### Records supplied

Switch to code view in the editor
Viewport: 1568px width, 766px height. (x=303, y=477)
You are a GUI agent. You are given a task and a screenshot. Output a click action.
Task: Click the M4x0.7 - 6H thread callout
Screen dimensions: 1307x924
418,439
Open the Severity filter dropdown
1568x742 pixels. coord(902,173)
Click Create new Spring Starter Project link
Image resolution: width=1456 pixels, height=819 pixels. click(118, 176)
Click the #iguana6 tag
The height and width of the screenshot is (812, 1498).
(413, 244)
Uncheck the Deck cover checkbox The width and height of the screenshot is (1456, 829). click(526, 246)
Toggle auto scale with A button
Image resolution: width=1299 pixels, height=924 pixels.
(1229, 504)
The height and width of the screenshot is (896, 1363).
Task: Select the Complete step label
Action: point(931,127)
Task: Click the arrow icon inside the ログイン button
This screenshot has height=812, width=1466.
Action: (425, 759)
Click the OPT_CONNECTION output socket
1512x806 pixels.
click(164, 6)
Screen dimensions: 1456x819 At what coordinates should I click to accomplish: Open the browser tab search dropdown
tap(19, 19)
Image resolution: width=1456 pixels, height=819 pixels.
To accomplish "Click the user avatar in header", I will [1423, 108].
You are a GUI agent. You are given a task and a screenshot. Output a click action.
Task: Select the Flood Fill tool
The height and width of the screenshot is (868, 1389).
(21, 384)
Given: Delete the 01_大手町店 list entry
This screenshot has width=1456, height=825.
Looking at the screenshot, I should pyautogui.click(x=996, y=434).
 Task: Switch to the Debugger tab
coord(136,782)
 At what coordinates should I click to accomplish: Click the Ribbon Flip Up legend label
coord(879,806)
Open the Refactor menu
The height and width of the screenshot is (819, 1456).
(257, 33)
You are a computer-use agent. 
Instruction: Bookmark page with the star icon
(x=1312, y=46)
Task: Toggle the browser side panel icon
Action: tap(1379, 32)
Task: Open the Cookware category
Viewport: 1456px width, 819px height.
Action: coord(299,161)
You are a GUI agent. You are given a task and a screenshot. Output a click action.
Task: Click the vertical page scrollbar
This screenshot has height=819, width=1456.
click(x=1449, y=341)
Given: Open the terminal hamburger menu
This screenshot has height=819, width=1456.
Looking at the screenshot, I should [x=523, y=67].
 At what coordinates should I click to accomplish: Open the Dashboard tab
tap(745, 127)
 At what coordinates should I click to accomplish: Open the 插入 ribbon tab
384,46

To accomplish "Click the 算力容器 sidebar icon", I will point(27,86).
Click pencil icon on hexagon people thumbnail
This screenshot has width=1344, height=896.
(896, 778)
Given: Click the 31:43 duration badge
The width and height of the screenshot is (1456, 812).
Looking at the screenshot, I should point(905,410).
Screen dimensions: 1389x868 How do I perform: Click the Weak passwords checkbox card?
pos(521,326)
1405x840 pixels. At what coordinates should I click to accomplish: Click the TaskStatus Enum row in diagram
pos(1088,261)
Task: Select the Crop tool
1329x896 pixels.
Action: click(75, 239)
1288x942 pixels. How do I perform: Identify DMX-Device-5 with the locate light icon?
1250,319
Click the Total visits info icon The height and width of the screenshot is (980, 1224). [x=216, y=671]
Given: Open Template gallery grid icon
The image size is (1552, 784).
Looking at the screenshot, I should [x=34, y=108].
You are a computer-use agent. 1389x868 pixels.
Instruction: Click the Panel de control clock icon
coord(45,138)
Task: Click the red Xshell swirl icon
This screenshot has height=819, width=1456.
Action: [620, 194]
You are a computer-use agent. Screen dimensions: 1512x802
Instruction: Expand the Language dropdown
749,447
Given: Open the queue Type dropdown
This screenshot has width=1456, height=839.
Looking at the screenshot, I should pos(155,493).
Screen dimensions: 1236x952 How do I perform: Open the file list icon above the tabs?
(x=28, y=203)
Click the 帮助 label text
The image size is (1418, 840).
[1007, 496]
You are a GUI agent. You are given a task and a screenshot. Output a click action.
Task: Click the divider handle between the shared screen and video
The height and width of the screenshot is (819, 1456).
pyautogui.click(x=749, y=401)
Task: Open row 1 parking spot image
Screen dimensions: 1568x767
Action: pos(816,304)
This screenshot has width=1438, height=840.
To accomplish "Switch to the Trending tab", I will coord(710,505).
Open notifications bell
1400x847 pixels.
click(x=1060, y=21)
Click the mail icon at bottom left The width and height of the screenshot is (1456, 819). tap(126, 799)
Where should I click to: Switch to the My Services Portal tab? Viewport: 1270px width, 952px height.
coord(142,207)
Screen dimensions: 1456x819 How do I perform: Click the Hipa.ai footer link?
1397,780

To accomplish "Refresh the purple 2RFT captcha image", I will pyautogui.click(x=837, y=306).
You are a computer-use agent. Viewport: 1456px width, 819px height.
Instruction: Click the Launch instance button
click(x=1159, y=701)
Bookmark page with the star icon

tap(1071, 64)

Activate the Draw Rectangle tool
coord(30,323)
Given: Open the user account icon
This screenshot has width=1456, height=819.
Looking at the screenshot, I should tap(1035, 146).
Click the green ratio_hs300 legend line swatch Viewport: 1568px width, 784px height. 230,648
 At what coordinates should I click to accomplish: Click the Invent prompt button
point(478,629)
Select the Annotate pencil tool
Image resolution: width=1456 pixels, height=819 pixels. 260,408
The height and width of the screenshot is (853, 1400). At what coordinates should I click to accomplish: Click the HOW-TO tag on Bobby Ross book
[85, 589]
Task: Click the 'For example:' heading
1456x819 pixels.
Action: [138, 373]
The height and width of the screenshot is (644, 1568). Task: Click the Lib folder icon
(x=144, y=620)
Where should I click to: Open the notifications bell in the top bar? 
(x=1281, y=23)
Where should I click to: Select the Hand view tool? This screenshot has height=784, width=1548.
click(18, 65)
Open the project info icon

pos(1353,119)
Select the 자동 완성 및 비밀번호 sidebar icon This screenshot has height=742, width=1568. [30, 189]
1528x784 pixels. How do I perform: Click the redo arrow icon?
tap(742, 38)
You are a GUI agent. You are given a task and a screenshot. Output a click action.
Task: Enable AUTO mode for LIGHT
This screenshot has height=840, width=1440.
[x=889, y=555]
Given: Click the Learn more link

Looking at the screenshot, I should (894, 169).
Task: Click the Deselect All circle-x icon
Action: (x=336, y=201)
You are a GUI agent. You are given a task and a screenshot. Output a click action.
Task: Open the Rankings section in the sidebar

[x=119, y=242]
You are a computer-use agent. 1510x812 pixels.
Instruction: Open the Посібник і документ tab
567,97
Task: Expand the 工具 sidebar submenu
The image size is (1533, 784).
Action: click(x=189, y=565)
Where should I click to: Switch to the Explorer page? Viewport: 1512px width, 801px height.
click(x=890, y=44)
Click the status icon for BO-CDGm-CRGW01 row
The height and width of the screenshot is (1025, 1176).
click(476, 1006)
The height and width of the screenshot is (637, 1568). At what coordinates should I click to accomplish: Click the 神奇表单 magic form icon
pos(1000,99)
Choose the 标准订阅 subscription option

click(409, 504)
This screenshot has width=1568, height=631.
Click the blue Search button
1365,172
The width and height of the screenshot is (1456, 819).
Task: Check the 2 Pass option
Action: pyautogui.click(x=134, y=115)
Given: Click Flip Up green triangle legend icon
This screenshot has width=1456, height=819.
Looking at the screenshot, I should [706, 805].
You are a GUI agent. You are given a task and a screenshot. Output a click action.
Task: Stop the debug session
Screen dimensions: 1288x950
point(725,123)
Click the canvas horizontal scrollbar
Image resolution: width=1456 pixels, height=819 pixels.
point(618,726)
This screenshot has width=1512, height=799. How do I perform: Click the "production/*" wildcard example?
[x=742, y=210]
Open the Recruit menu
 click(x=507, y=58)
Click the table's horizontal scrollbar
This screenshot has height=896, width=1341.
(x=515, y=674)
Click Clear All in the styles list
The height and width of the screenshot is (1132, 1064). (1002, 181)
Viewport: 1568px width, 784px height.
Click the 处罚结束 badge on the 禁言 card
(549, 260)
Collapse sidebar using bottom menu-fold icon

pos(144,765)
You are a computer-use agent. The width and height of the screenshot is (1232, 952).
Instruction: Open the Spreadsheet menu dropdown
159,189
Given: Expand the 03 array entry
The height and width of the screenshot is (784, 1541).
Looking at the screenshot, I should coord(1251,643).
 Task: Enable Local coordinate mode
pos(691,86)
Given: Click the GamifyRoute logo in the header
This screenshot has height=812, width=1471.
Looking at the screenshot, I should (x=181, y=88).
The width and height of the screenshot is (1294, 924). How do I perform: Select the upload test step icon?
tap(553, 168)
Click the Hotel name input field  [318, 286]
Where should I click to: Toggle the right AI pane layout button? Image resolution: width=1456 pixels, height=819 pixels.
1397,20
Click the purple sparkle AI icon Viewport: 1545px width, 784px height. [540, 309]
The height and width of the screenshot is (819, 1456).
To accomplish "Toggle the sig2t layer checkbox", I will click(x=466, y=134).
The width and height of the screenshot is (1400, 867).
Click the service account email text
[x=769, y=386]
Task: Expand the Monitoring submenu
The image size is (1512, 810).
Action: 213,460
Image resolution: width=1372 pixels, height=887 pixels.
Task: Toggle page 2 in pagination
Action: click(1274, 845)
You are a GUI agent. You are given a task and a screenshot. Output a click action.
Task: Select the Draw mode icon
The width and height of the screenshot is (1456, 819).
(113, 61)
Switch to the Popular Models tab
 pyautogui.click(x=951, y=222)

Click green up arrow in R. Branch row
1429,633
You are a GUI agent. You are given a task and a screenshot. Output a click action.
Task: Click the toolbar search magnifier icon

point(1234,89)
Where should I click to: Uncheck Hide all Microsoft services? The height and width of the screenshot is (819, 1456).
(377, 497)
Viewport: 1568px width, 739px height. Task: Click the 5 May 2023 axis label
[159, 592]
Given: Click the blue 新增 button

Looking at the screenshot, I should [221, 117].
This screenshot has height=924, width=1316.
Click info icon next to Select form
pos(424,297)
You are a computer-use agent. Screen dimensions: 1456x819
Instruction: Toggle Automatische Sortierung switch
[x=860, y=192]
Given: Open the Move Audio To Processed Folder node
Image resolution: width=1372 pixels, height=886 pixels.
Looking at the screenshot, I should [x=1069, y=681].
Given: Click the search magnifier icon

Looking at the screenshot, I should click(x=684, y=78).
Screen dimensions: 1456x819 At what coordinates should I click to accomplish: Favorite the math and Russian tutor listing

### Task goal
Scan the listing above for the word "entry" and show each line where it is found.

### Output for this task
Given: Delete the 01_大手町店 list entry
Given: Expand the 03 array entry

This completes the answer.